So happy together Posted July 10, 2013 Posted July 10, 2013 When I gave details of the 3yr A to his BW, it was because I felt she had a right to know. A right to know what a lying POS her husband was. He lied about the length of the A, lied about vacations we took, business trips we took, lied about the amount of times we had sex, lied about the money he spent. I also came on this board and there were many threads I started looking for opinions on what I should do. I probably did say "you have a right to know". It wasn't trying to hurt her more with so many details of the A, it was to let her see with her own eyes how much he was lying to her. Am I the only one who thinks this is inappropriate? Don't you think she already knows what a POS she's living with? I mean, really, she lives with the guy!
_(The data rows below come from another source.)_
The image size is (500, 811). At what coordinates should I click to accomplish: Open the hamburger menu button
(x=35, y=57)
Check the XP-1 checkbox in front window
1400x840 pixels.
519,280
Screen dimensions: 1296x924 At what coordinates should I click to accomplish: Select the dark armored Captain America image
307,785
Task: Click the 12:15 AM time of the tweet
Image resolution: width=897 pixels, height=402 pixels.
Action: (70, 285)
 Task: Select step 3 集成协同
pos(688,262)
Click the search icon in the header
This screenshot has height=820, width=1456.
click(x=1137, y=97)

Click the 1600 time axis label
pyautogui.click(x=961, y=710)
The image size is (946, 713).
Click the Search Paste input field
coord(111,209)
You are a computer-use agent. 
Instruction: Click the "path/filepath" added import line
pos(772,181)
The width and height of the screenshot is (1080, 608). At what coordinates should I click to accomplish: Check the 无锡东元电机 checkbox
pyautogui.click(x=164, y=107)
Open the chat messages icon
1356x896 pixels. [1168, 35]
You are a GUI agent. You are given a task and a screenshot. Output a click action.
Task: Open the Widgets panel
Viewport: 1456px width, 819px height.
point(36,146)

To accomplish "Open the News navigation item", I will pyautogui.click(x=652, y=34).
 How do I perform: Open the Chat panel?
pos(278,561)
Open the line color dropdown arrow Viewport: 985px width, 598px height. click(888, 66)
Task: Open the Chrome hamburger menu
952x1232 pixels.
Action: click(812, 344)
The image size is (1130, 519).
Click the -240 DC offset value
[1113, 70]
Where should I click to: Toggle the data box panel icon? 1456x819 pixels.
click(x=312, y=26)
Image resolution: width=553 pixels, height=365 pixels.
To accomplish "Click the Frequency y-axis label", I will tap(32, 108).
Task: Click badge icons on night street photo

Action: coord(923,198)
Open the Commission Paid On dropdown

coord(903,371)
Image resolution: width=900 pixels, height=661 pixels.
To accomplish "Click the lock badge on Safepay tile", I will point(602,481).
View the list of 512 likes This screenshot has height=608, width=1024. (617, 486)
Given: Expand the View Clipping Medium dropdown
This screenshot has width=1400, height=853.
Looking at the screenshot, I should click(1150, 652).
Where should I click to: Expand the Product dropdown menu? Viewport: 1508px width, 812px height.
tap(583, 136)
If he chose to lie about anything to her, it is none of your business and you should let them deal with it. Maybe it helped her heal. Maybe he had reasons. But you putting your nose in the middle of their lives after the affair is over is not the right thing to do. This is just my opinion, but I really think it's damaging. They need to work through their own R if they choose to reconcile and you should not be in the middle of it telling them how to do it.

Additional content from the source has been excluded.